If only Ben-Dor Benite would be as indignant
about defamations of the Jews. He is one of those Israeli
professors of Sephardic-Oriental lineage who likes to claim he’s
really an “Arab Jew.” The “Arab” part of him likes to promote the
Arab pseudo-historical “narrative” against Israel and Zionism. From
the isle of Manhattan, Ben-Dor Beniste castigates Israeli society
for its so-called bias against Jews from the Middle East and against
their “racist oppression” by the European or Ashkenazi Jews. This
thinking extends to the idea of the fictional “good old days,” back
when the Arabs were supposedly good neighbors to the Jews of the
Islamic world. The idyll was something that changed because of the
creation of Israel, or so he says.
Ben-Dor Beniste is
signatory to the
US Campaign for the Academic and Cultural Boycott of Israel that
was founded by ISM leader
Jess Ghannam and other Arab and Islamist academics in the US.
He seems to be in demand as a Sephardic speaker
who bashes Israel and Zionism. He was called upon by the BBC to do
commentary on a special program about the forgotten refugees, the
Jewish Sephardic refugees – almost a million of them - who were
evicted at bayonet point from the Arab states after 1948. Most of
these went to Israel where they built new homes, without any of the
wealth stolen from them by their previous Arab home countries. Ben-Dor
Benite would have us think these Jews do not consider Israel their
home because HE does not. He particularly
feels that Iraqi Jews regard Iraq as their true home.

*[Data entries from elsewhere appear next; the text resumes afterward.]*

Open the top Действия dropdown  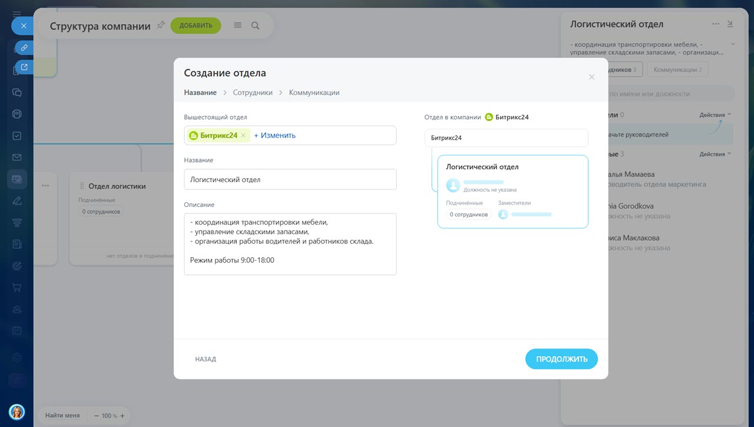[x=715, y=115]
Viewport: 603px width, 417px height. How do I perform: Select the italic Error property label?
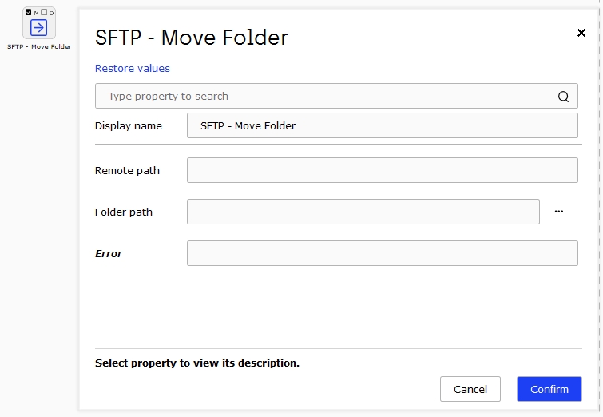click(x=109, y=254)
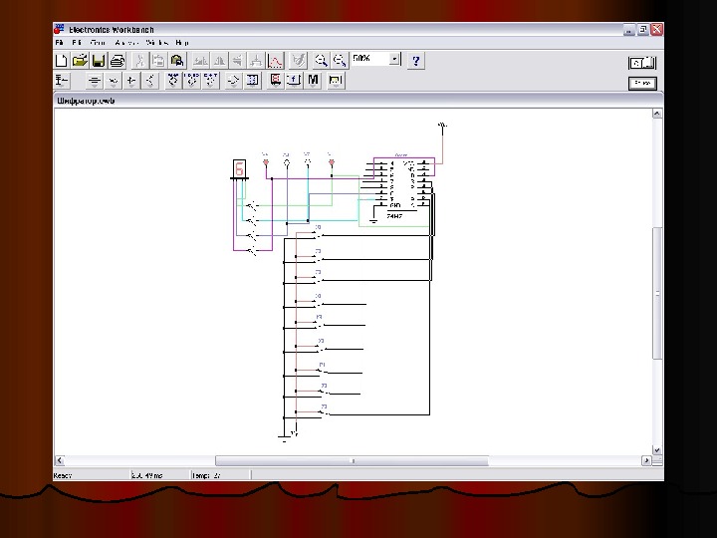Open the Instruments parts bin (M icon)
The height and width of the screenshot is (538, 717).
click(x=314, y=80)
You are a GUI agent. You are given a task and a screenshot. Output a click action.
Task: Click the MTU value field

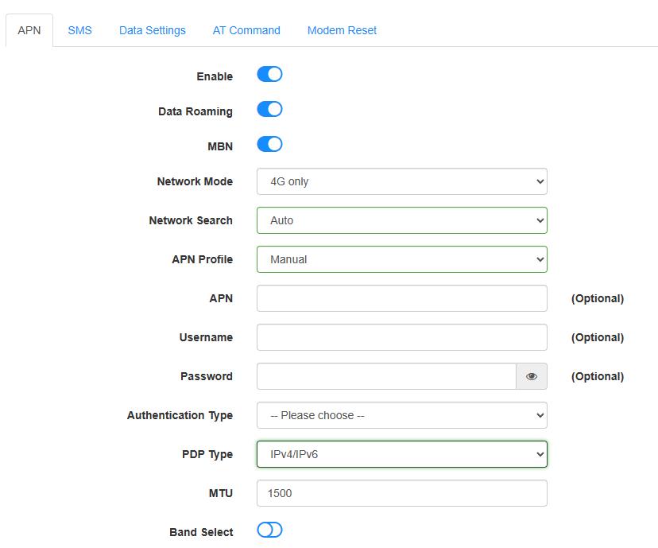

He might
be able to find one or two in the world who do, and they probably
are hard-core Stalinists.
But tell that to the Jews who experienced the
Farhoud pogroms in Iraq or to those who found themselves being
hung in the streets of Baghdad as “Zionist spies” by Saddam Hussein.
One
commentator on the BBC’s use of Benite had this to say: “(It is)
not a good sign that the 'historian' chosen to answer calls into the
studio is an obscure post-Zionist leftist academic named Zvi Ben-Dor
whose main claim to fame is a research paper arguing that Iraqi Jews
in Israel are in exile from their true homeland, Iraq. The
discussion was designed to undermine the very premise that Jews were
refugees. ‘Historian' Zvi Ben-Dor threw back in the Israeli
government's face the rhetoric that the Mizrahi Jews were not
refugees, but Zionists returning to their homeland.”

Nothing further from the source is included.